The Wall at God’s Acre

On a bitterly cold day in February 1784, General Peter Muhlenberg, enroute to Ohio, stayed at the Kucher homestead near present-day Lebanon, Pennsylvania. The home was built two decades earlier by the then-occupant’s parents, Johann Peter and Anna Barbara Kucher.

Like many 18th century immigrants, Peter and Barbara were sadly familiar with child mortality. They lost two sons in a single year and buried them on their property in Hebron — which today borders Lebanon proper. They wanted perpetual care of their children’s graves and, although they were Lutheran, saw a growing local Moravian congregation in need of permanent sanctuary. So they gave them the land to build a church and establish a cemetery around the graves of the children. The original church is long gone, but the congregation and God’s Acre, as they call it, remain.

Hebron God’s Acre

The old Kucher homestead is also gone, but not completely. Visit the Hebron Moravian Cemetery and take notice of the wall there. The stones are from the Kucher homestead and if you look back and to the left as you enter the gate, you’ll see two sandstones set inside the wall.

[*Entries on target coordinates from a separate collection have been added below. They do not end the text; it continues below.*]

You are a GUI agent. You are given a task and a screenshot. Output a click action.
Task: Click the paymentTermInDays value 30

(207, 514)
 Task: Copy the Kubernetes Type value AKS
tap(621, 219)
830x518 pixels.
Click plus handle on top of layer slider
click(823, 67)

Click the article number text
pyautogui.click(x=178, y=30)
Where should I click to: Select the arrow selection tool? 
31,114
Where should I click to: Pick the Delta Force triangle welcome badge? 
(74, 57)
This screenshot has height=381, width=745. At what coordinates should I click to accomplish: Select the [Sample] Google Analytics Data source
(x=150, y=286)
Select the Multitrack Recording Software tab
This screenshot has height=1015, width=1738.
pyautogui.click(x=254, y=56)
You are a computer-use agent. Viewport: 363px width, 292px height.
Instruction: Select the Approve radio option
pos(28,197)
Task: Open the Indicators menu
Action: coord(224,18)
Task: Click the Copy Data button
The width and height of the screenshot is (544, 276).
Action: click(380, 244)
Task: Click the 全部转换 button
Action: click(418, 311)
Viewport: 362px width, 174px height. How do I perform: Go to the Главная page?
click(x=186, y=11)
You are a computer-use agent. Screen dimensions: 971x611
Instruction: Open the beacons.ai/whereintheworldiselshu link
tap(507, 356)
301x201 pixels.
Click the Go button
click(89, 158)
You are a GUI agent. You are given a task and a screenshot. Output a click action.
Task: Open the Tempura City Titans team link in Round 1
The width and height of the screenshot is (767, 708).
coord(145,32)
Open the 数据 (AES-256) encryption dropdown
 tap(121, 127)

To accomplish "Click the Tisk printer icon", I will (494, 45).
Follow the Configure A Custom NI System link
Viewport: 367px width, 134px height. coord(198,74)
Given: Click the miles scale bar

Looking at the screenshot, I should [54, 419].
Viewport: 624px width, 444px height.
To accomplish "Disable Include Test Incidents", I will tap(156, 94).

At first glance, they look like gravestones but are in fact the hand carved date stones originally placed in the Kucher home’s gable ends during construction.

Kucher homestead date stones

When I was last there, the stones were covered in moss and lichens, but they’ve since been cleaned — one with a heart and the date 1761 followed by the names of the builders; the other with a round (moon?) face and six-pointed star.